I must say I am quite impressed; I did not expect the model to give such clear conclusions: for all age groups, there seem to be a break in the model fit, slightly before or after March 30th. Remember, the various age groups have totally independent testing data, there is no reason a priori they should show the same pattern, compared to the Covid-Flu Bayesian model.
And that pattern is always the same: the actual rate of positive tests is lower than expected, but the predicted number of tests is also above the reality. This is especially relevant, as the flu peak is behind us, so its effect on testing should go down. There is only one explanation to the situation: we have sharply increased the number of testing by reducing the threshold of testing AND the estimate of R is biased upwards. The simple increase of testing is not enough to explain the patterns because it is already included in the model (but a bias on R is not.)
Ultimately, what conclusions can we draw?
The first one is that R is overestimated in France. What is the exact number? It is next to impossible to say: estimating R itself is complex task, but if you introduce noise in the data – like this analysis suggests there is – it becomes a heroic effort, not to mention the fact that there is no reason why R would not be different is various age bands!
To avoid being totally frustrated, I have just made a simple calculation, which is to use the 75+ age group, for which the Diamond Princess data is, I believe, relevant, and for which I believe testing is rather extensive in France, so statistics are less noisy. What would it get to move the modelled positive test rate closer to the actual one after April 3rd? This is how it looks if R moves linearly to end up closer to 0.55.

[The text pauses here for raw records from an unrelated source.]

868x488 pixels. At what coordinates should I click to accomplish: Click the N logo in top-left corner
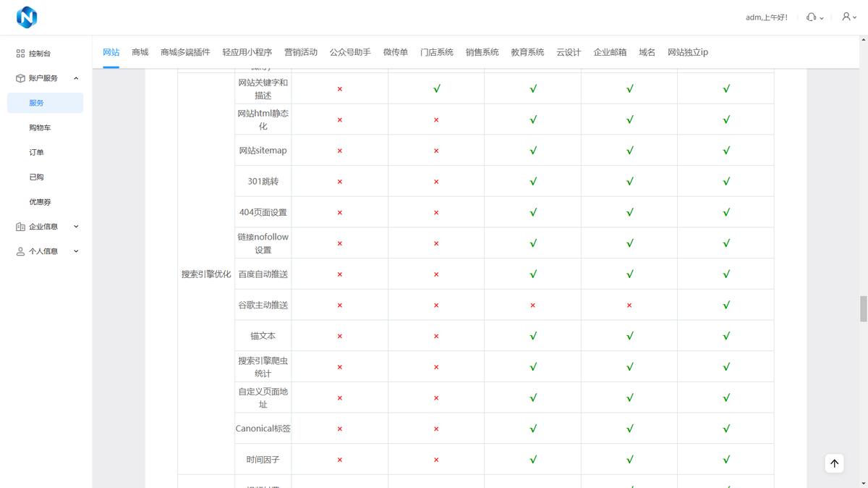27,17
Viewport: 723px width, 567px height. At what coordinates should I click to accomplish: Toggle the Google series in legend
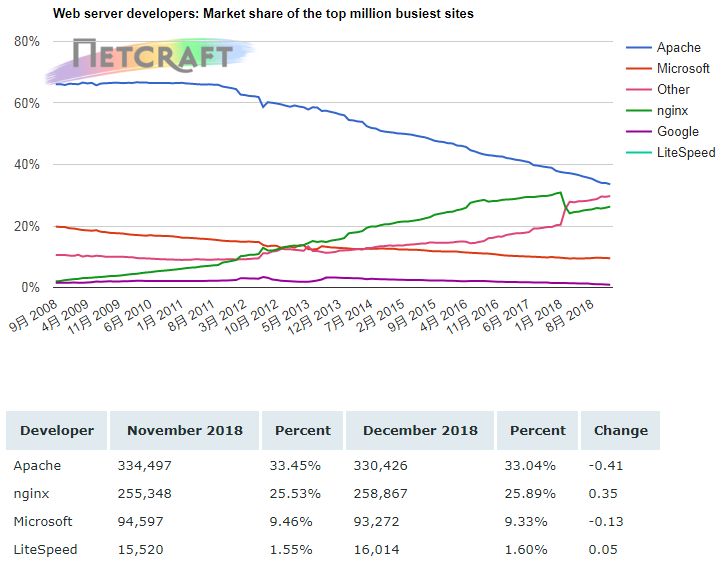[x=663, y=131]
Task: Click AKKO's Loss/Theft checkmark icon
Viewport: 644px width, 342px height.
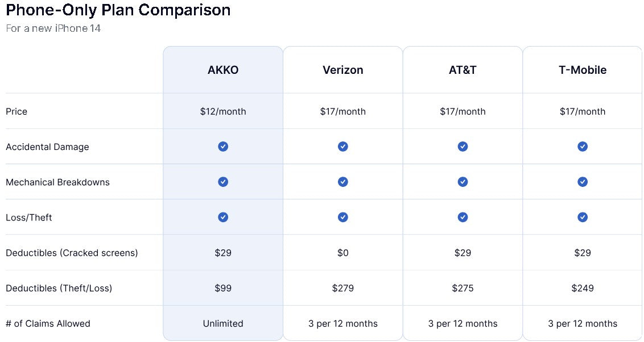Action: point(223,217)
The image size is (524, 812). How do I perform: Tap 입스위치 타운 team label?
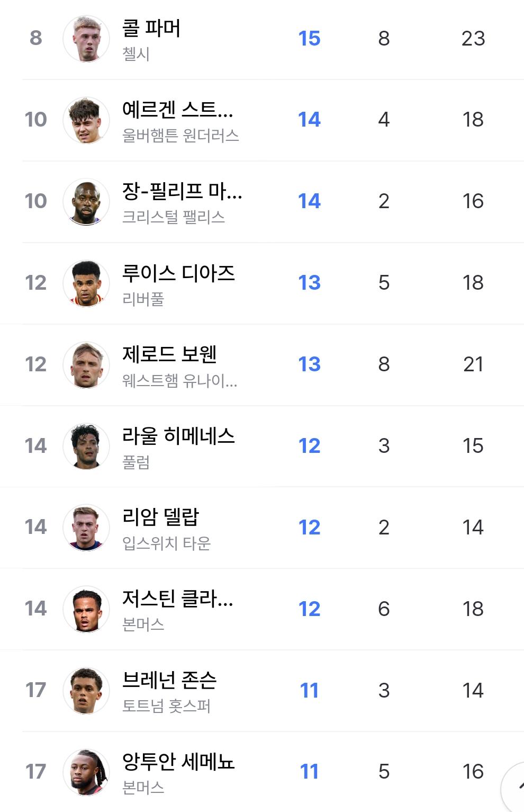[x=166, y=543]
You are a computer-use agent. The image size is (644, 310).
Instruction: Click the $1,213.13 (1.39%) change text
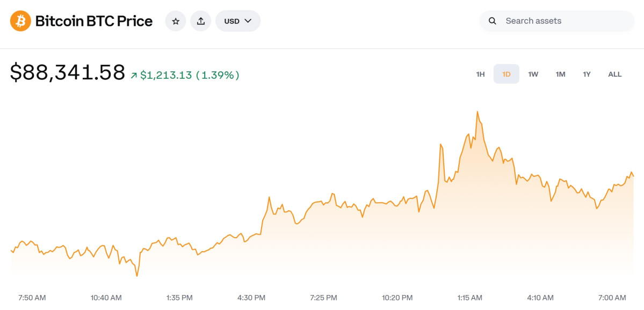tap(190, 75)
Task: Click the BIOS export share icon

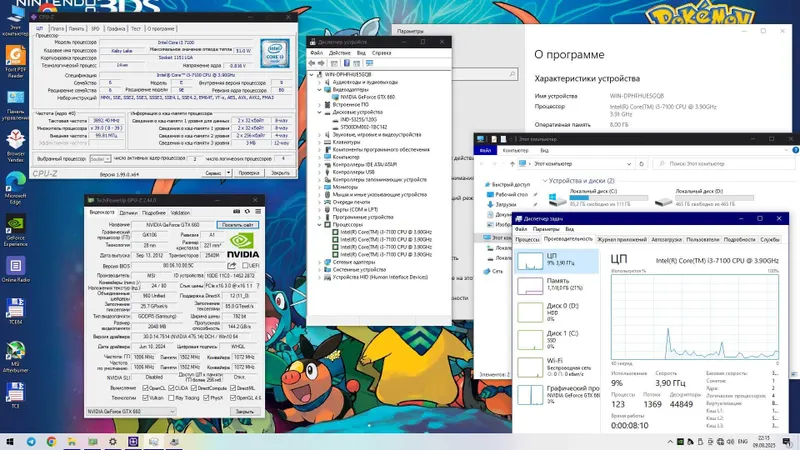Action: tap(232, 266)
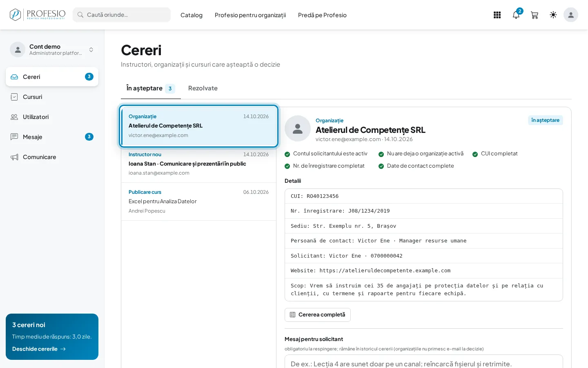Open the Ioana Stan instructor request

point(198,164)
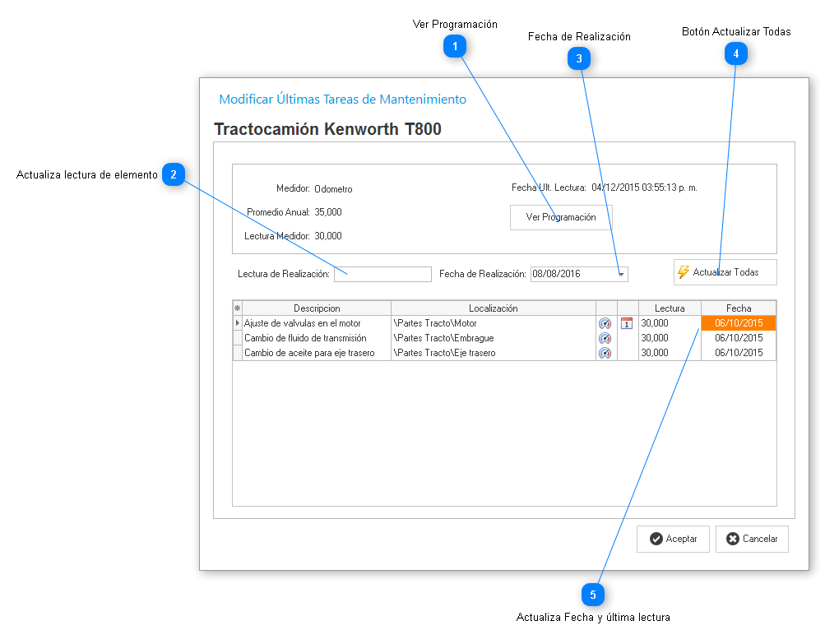This screenshot has height=644, width=825.
Task: Click the asterisk icon in grid header corner
Action: pyautogui.click(x=238, y=308)
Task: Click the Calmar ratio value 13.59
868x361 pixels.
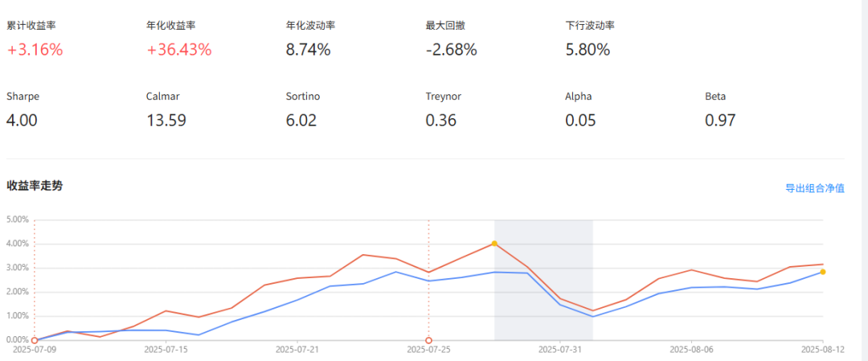Action: tap(166, 121)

The fit on positive test rates is clearly better after March 30th. But by no means is this a proof that R is at 0.55 in France (I wish). It simply illustrates the complexity of the problem we are facing with inconsistent data.

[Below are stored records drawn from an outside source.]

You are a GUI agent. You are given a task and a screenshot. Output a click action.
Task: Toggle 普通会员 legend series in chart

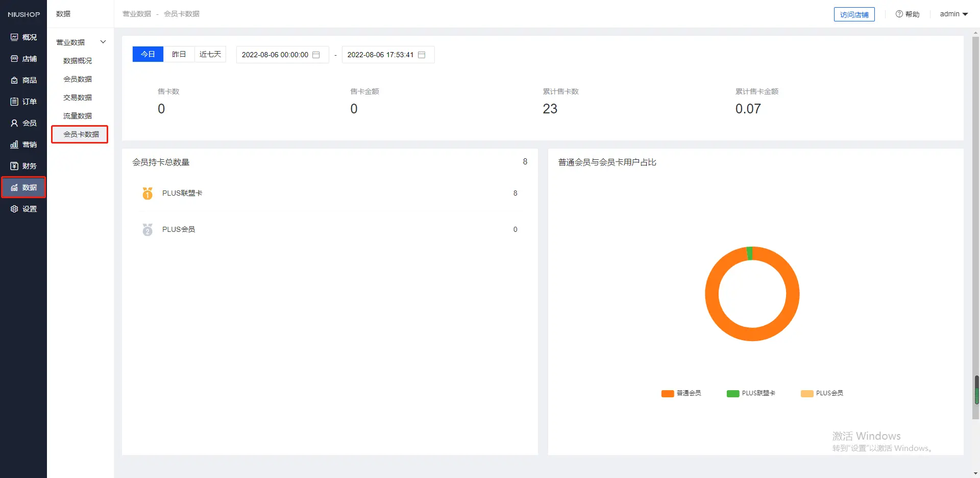click(x=681, y=393)
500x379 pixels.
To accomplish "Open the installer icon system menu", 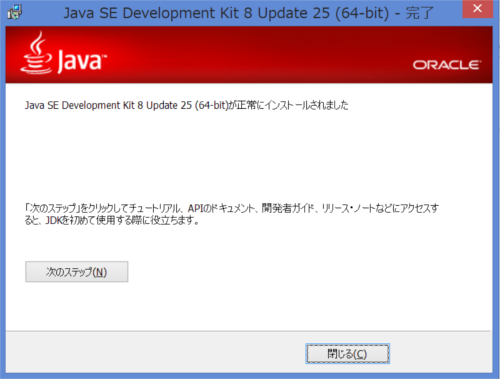I will point(15,12).
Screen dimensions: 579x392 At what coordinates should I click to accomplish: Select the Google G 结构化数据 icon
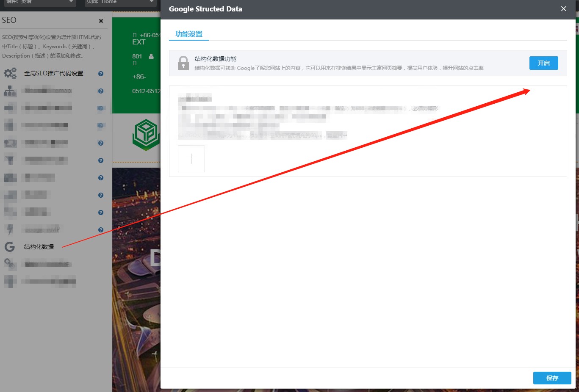(9, 247)
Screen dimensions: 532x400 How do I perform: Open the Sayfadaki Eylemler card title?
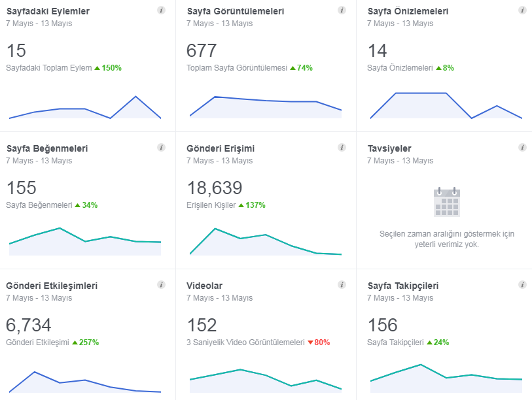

So rather than a headline number, the bottom line that the Bayesian model shows quite well (imho) that R is overestimated. By how much, this is another story.

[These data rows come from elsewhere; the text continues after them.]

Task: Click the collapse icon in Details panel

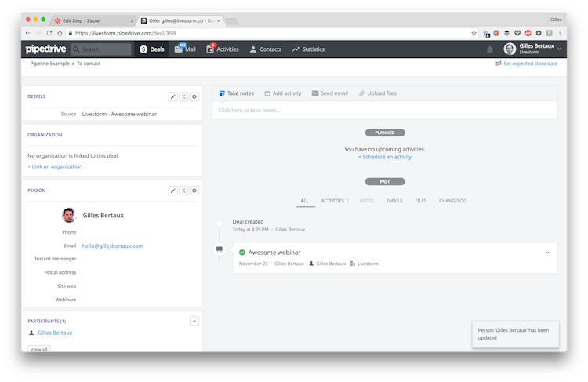Action: (183, 96)
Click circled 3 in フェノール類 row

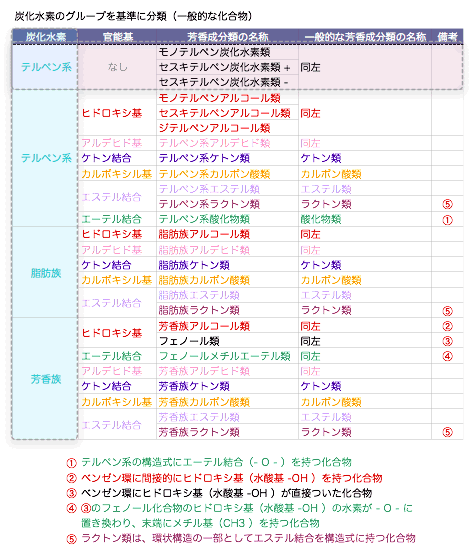[x=447, y=341]
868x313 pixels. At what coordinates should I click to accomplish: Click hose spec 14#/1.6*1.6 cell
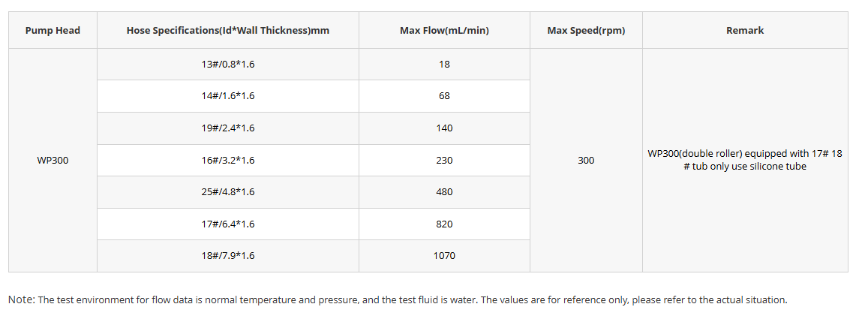pyautogui.click(x=228, y=96)
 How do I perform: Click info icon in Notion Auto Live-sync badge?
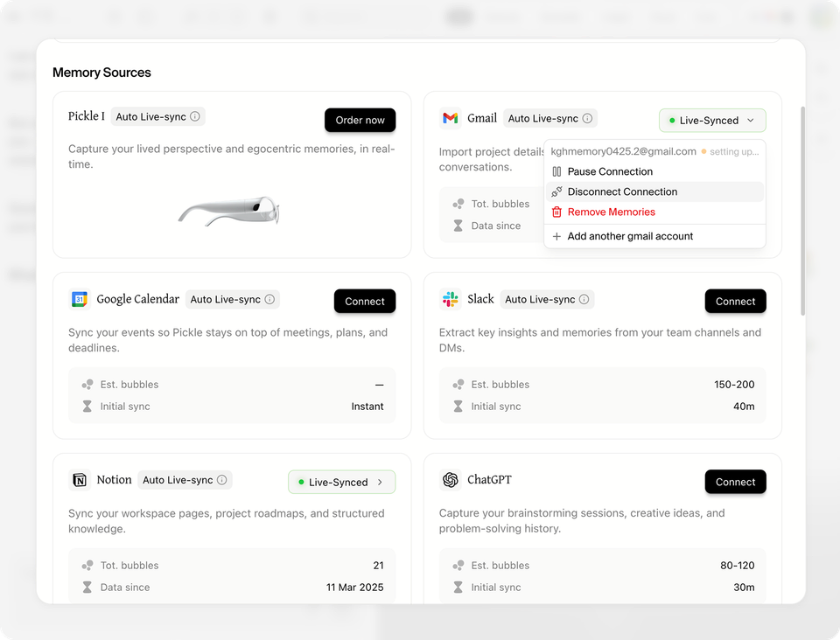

The second conclusion I get at, is that the total number of cases is underestimated, which will surprise exactly no one. Without any correction to R estimates, the model says there were 389k cases over the period as opposed to 89k reported.
A final word as a disclaimer: this is not a “scientific” work. I have not calculated “error bars” (I think they are bullshit anyway, as the main source of error is not statistical noise, but model misspecification), I haven’t tested many alternative hypotheses, etc. Please, keep your flamethrowers at bay. But I find compelling rationale in the Bayesian approach to understand what the probability of testing and of positive testing should be – and the flu is very likely to be the main driver here. So, if this is enough to convince serious epidemiologists to look into it, that will suffice to my happiness (on top of now having very good reasons to believe R is below what current estimates say.)
Thanks for this post.
What is the source for that R chart data, by the way?
If you take reported Deaths of 21k and apply an assumption to fatality rate of 1%, then you will find that France had at least 2.1 mm infections. So any R number based on reported new cases is so dirty as to be useless.
Next the reason R does not appear to be coming down for the country as a whole because it’s aggregating different clusters (a social unit defined as cities and towns) which are all in different stages. If you look at a single cluster (so one social unit), you’ll find that R is coming down dramatically. Just look at the Italian city death counts that IHME published.
Thanks for the post. One thing I don’t follow is in the isn’t the probability of a positive test zero if you are not tested ie P(+|NT)=0. Therefore, the formula becomes P(+|T) = P(+)/P(T)?